According to Wikipedia, “Annual enrollment at the University Park campus totals more than 44,000 graduate and undergraduate students, making it one of the largest universities in the United States. It has the world’s largest dues-paying alumni association. The university’s total enrollment in 2009–10 was approximately 94,300 across its 24 campuses and online through its World Campus.” http://en.wikipedia.org/wiki/Pennsylvania_State_University
We ask why so huge and ostensibly devoted an alumni sits quietly by the sidelines; not pressing for facts; not defending the university from unjust accusations, manipulations and penalties; and, lastly, not demanding an investigation of Gov. Corbett’s role?
There was an attempt by a new alumni group, PS4EVER to come to Penn State’s defense. However, after a few posting, it has become all but mute.
Had the identical circumstances occurred at Harvard or Cal Berkely, would the alumni stand relatively silent on the sidelines?
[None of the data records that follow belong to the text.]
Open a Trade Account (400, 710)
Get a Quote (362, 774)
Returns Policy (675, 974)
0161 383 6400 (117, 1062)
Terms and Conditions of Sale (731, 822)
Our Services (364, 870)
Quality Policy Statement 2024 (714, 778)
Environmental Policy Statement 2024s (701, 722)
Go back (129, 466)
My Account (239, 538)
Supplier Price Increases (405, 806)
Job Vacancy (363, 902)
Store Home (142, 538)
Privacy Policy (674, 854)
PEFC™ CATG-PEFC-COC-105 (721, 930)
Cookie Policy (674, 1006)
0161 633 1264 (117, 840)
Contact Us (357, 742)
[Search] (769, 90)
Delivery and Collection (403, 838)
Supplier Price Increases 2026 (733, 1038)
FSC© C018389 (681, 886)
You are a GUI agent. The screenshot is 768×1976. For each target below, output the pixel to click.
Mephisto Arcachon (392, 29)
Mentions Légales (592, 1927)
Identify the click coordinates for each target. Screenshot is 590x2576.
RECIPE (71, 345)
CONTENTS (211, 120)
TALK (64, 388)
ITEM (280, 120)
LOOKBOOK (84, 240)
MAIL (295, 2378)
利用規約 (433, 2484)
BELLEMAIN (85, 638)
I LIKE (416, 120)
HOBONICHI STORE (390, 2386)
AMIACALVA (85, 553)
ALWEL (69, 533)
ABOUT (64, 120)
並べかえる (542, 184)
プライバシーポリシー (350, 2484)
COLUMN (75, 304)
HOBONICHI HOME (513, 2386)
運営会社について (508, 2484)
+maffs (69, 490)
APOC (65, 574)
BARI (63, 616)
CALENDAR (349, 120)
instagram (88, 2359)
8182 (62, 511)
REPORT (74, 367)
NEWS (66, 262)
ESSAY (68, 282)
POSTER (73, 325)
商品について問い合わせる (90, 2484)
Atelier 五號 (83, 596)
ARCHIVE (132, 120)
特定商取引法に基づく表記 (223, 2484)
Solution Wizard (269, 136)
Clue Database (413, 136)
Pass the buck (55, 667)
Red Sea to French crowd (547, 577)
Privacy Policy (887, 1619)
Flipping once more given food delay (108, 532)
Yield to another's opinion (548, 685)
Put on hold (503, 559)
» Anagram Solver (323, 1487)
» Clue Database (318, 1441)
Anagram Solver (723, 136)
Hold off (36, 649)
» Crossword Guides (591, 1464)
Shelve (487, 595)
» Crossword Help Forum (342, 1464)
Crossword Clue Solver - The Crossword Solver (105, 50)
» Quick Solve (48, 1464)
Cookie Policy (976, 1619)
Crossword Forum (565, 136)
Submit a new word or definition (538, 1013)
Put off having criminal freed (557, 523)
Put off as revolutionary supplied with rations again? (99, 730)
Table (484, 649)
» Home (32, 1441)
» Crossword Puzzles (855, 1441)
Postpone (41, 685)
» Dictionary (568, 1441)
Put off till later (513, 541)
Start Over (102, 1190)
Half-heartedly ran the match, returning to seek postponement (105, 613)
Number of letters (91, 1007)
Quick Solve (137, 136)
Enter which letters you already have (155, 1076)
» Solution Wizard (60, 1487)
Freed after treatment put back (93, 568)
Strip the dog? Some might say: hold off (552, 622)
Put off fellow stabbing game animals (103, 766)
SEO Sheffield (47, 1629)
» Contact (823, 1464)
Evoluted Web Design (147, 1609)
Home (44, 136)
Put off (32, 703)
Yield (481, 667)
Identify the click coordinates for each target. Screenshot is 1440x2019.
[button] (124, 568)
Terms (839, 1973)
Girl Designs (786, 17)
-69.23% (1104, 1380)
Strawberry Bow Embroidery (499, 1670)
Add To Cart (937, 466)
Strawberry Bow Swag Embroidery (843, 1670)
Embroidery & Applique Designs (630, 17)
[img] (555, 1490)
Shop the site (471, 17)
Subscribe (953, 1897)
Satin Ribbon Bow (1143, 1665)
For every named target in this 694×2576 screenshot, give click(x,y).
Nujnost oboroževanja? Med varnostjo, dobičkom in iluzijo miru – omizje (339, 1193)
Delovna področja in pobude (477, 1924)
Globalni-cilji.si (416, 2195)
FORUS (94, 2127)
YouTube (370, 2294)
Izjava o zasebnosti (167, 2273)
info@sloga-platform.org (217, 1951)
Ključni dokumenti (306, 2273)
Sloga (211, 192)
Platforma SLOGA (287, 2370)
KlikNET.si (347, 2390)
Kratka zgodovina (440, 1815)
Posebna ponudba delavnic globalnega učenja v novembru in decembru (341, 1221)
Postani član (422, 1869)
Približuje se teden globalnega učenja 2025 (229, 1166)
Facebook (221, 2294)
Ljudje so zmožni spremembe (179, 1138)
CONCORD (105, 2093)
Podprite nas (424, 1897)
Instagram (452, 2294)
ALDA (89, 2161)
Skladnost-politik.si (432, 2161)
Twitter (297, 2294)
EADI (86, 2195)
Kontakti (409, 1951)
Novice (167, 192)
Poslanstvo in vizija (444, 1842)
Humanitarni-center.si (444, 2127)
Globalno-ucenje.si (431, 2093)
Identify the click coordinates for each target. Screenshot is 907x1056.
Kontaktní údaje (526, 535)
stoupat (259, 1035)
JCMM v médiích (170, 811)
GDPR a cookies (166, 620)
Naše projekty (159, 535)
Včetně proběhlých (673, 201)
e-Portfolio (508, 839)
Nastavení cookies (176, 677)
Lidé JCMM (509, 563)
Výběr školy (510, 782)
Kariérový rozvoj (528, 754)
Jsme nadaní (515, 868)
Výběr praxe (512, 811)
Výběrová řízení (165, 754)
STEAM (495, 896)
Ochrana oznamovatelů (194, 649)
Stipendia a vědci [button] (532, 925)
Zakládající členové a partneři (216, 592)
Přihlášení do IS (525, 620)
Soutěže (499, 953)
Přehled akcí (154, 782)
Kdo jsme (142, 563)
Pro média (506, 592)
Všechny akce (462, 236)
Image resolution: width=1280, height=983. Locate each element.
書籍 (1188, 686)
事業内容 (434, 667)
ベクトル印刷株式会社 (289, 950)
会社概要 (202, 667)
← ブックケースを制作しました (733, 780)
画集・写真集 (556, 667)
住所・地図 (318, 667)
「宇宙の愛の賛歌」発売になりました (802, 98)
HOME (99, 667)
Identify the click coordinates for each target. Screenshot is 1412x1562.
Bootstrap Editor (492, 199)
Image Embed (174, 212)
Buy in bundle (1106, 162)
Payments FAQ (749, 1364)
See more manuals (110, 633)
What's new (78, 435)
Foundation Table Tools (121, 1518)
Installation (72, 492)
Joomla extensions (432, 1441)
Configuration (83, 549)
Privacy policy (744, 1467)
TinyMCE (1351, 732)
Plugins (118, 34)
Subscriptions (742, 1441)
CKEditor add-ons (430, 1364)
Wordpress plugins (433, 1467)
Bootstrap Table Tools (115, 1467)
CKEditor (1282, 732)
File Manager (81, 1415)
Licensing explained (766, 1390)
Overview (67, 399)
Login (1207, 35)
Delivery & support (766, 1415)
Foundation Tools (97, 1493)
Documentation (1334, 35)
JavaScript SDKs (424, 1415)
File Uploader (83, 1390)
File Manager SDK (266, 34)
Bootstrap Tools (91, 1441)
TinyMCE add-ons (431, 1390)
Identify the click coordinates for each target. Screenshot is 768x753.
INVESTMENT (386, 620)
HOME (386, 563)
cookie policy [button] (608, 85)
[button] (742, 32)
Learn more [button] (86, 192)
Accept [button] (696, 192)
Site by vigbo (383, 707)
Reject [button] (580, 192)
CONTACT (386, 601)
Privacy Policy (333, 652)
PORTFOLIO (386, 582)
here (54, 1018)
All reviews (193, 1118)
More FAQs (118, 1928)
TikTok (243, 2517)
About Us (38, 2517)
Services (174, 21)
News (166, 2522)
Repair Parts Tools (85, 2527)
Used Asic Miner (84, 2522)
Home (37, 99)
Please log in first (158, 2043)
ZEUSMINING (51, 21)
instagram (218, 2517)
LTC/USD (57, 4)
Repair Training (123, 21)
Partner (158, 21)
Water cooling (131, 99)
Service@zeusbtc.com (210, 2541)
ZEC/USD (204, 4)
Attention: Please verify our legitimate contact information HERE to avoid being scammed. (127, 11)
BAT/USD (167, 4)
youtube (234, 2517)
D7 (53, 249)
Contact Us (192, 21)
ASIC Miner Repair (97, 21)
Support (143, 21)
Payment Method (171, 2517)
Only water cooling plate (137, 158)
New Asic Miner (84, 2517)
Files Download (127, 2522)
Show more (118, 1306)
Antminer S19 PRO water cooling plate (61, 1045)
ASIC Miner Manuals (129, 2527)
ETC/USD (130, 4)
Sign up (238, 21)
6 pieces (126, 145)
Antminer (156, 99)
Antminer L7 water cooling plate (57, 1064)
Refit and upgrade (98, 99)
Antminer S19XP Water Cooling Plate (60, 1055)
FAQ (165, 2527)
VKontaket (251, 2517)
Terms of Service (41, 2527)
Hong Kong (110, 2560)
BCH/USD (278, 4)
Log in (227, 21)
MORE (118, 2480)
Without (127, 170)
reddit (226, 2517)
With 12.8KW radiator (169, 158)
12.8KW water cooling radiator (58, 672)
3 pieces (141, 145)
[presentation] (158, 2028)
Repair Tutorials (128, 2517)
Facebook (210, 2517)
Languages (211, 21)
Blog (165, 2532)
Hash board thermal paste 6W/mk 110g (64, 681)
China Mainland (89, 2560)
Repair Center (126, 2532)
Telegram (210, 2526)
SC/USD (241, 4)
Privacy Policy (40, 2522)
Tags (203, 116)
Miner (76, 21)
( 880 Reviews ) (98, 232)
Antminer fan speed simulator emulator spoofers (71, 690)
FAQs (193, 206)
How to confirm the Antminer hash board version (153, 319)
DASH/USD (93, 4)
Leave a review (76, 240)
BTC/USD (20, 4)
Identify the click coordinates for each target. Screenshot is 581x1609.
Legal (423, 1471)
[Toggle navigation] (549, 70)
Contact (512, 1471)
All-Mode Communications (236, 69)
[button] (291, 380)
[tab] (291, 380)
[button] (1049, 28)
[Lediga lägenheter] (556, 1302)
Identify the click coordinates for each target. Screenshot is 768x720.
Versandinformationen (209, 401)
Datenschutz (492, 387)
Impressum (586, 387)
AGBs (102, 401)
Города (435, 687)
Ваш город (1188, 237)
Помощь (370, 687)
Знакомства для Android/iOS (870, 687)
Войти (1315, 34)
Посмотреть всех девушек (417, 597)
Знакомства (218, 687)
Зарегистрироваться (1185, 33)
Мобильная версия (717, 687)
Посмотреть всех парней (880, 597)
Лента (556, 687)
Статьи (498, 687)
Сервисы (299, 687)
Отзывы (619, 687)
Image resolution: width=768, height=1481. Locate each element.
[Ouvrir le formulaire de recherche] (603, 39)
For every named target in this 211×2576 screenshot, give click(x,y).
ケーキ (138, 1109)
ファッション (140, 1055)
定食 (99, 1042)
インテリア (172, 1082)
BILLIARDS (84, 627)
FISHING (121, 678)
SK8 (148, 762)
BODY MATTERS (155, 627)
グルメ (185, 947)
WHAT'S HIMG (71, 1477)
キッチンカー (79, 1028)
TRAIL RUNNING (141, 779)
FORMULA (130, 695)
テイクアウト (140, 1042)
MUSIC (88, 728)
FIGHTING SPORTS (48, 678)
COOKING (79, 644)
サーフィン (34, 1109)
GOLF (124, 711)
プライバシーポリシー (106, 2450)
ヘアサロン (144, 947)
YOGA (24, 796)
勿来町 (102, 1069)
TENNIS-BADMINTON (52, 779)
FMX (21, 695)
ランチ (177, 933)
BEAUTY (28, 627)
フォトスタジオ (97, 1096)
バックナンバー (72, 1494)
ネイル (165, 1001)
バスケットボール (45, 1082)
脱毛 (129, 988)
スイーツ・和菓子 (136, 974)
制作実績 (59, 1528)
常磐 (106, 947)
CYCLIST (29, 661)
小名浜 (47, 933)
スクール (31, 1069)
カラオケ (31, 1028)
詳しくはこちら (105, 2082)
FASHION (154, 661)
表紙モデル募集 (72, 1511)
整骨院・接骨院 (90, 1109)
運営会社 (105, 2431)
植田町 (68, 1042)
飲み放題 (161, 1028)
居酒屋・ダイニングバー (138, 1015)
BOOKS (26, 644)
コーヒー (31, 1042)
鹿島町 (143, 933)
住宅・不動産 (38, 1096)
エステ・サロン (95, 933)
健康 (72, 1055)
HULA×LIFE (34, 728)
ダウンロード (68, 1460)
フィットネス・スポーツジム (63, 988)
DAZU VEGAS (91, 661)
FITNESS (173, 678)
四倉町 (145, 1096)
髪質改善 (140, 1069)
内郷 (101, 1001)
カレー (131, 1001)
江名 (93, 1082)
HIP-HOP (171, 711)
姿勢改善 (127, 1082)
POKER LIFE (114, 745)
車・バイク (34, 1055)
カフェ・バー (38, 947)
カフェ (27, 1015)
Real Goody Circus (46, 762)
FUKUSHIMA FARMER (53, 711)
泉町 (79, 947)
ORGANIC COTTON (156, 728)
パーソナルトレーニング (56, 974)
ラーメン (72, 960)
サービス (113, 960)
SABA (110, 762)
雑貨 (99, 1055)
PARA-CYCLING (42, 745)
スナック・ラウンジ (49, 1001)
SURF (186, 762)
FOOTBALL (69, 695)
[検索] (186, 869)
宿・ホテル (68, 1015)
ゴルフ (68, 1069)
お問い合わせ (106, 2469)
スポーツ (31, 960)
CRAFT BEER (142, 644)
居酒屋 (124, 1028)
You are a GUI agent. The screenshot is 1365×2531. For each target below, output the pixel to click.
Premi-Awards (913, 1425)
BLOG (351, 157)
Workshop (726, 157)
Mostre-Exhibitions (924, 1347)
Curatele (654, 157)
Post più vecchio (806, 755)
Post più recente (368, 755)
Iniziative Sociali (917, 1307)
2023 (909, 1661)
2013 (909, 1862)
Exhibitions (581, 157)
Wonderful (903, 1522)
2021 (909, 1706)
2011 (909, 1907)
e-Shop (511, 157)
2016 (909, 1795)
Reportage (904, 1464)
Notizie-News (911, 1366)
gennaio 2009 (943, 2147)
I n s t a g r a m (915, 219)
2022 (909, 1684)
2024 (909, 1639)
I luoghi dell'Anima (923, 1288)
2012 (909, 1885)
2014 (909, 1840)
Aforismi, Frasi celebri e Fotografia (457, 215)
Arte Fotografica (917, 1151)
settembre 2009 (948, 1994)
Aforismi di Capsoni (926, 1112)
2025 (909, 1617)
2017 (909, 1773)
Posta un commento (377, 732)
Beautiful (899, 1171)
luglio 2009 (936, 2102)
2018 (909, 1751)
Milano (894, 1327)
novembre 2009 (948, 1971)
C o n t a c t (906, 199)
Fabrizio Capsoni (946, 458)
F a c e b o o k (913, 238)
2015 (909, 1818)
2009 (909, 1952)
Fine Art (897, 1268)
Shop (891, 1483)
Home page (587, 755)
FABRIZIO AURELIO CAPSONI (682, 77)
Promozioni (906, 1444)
We think not!
It may be the “biggest fault” at Penn State has been in its failure to induce a healthy skepticism of authority, a quest for facts, a good dose of critical thinking and the will to speak up in the face of injustice. Where they should be questioning the actions of Governor Tom Corbett and challenging the NCAA rulings, they sit docilely by and allow their school and their heritage to be desecrated.
With Machine Gun Corbett throwing grand jury indictments and allegations of rape around it scared anyone who dared to be skeptical of his self serving actions to make the Sandusky scandal a PSU scandal instead of a Commonwealth of Pennsylvania scandal that it really is.